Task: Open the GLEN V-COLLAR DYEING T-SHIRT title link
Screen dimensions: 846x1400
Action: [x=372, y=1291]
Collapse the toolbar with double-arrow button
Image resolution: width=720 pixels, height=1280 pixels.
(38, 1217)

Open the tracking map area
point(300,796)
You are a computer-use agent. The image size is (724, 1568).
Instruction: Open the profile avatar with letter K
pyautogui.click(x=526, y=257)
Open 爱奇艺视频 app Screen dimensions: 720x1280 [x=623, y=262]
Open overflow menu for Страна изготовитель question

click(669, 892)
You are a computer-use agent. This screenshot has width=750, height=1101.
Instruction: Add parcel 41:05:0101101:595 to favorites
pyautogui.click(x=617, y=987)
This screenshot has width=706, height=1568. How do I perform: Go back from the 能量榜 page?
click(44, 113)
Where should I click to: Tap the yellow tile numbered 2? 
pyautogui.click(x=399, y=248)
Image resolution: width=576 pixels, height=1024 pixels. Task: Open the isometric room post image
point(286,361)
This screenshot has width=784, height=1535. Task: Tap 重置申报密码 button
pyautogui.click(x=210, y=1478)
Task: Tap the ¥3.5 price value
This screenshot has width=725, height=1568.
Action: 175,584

== Required task ==
Can you reproduce the data from the line containing "Open overflow menu" through the line containing "point(286,361)", unchanged and with nothing else?

== Result for this exercise ==
Open overflow menu for Страна изготовитель question

click(669, 892)
You are a computer-use agent. This screenshot has width=750, height=1101.
Instruction: Add parcel 41:05:0101101:595 to favorites
pyautogui.click(x=617, y=987)
This screenshot has width=706, height=1568. How do I perform: Go back from the 能量榜 page?
click(44, 113)
Where should I click to: Tap the yellow tile numbered 2? 
pyautogui.click(x=399, y=248)
Image resolution: width=576 pixels, height=1024 pixels. Task: Open the isometric room post image
point(286,361)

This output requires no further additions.